더 많이 본다는 것이 더 많이 안다는 것을 의미하는가? 다중 소스 시각적 추론을 위한 단일 고정점 이점 정규화

초록

검증 가능한 보상을 통한 강화 학습 기반 시각적 추론(RLVR)이 놀라운 진전을 이루었다. 그러나 다중 소스 입력을 다룰 때 기존 접근법은 이를 단순한 정보의 축적으로 취급하며, 추가 소스를 통합하는 것이 정보 이득을 가져오는지 간섭을 유발하는지 구별하는 명시적 메커니즘이 부족하다. 따라서 특히 적외선 및 깊이와 같이 물리적 속성과 의미론에서 현저히 다른 다중 소스를 통합할 때 동적 상호작용을 효과적으로 모델링하는 데 어려움을 겪으며, 특정 소스가 지배적 신호를 보유할 때 단일 소스 추론보다 성능이 저하된다. 이 문제를 해결하기 위해 우리는 각 시각적 모달리티를 독립적인 정보 소스로 모델링하는 새로운 단일 앵커 다중 소스 추론 프레임워크인 MARS를 제안한다. 구체적으로, 단일 소스 보상을 동적 앵커로 처리함으로써, 우리 방법은 다중 소스 융합으로 인한 정보 이득을 이점 정규화에 명시적으로 포함시키고, RLVR 과정에서 잠재적인 노이즈나 충돌을 억제하면서 소스 간 상호 촉진을 적응적으로 강조한다. 이론적 분석을 통해, 우리 방법은 그래디언트 추정에서 다중 소스 통합이 도입하는 정보 이득을 효과적으로 정량화하여 일관된 모달리티 조절을 가능하게 한다. 실험 결과는 또한 GRPO와 DAPO에서 다양한 데이터셋에 걸쳐 각각 3.2% 및 4.9%의 인상적인 성능 향상을 보여주며, 우리 방법의 효과성을 확인한다.

English

Visual reasoning through reinforcement learning with verifiable rewards (RLVR) has achieved remarkable progress.
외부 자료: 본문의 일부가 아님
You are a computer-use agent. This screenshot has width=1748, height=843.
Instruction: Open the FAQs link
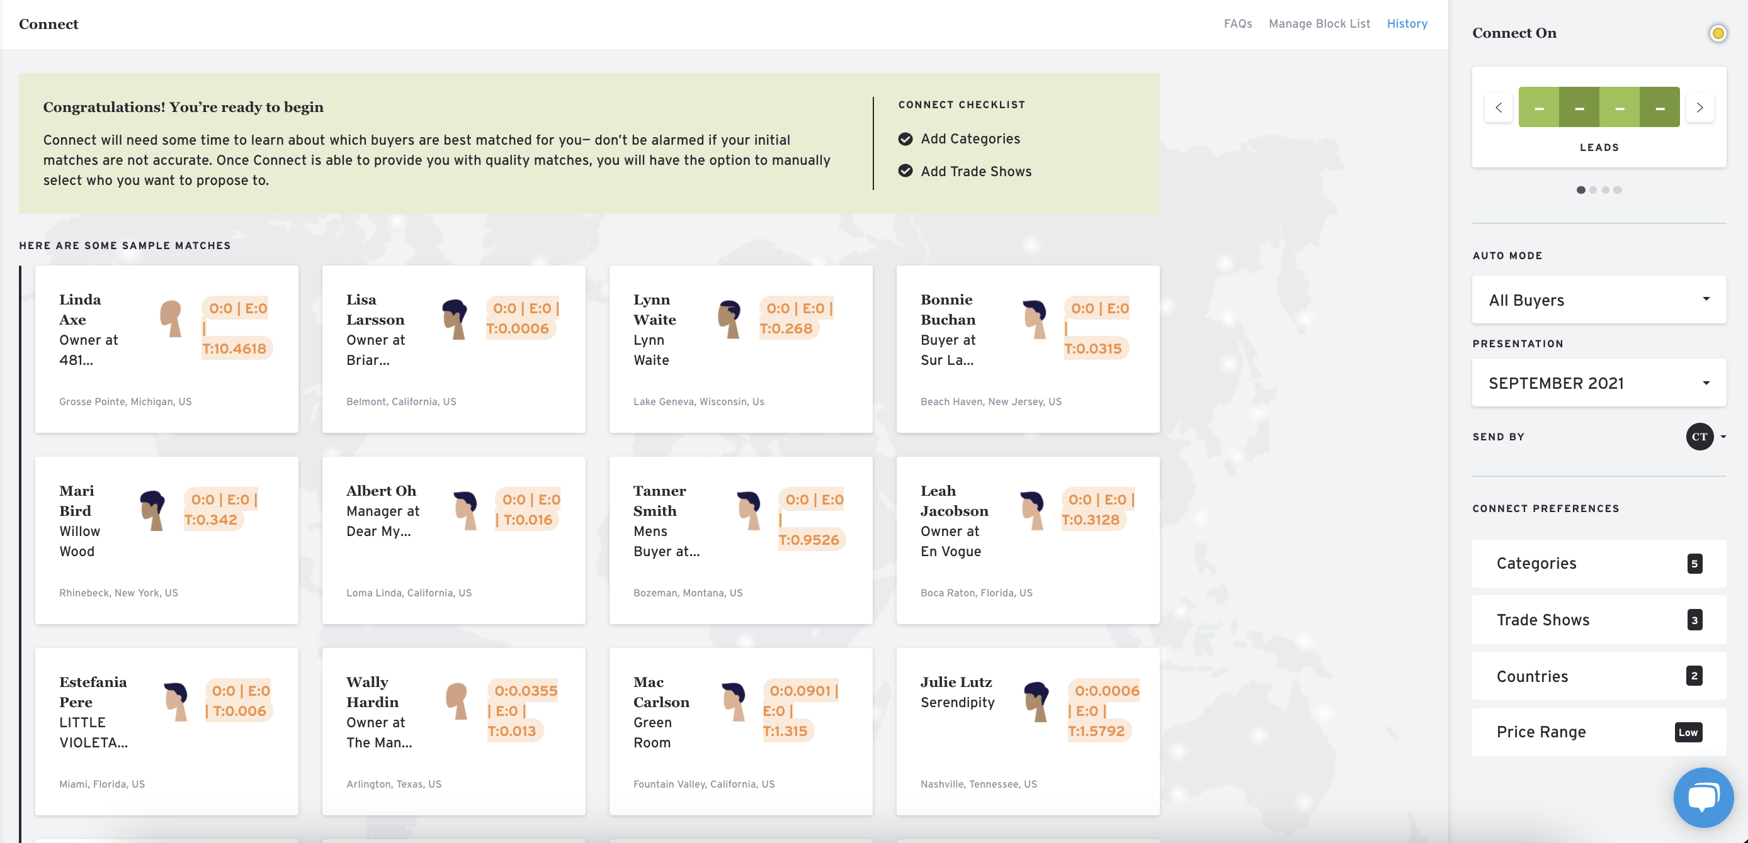pyautogui.click(x=1238, y=24)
However, when dealing with multi-source inputs, existing approaches tend to treat them as a mere accumulation of information, lacking explicit mechanisms to distinguish whether integrating additional sources yields information gain or introduces interference. Therefore, they struggle to effectively model dynamic interaction when integrating multiple sources, particularly when they differ significantly in physical properties and semantics, e.g., infrared and depth, leading to inferior performance to mono-source reasoning when a certain source holds the dominant signal. To address this issue, we propose MARS, a novel mono-anchored multi-source reasoning framework that models each visual modality as an independent information source. Specifically, by treating mono-source rewards as dynamic anchors, our method explicitly incorporates the information gain introduced by multi-source fusion into advantage normalization and adaptively emphasizes mutual promotion between sources while suppressing potential noise or conflicts during RLVR. From theoretical analysis, our method effectively quantifies information gain introduced by multi-source integration in gradient estimation, enabling consistent modality regulation. Empirical results also show impressive 3.2% and 4.9% performance gains on GRPO and DAPO across diverse datasets, confirming effectiveness of our method.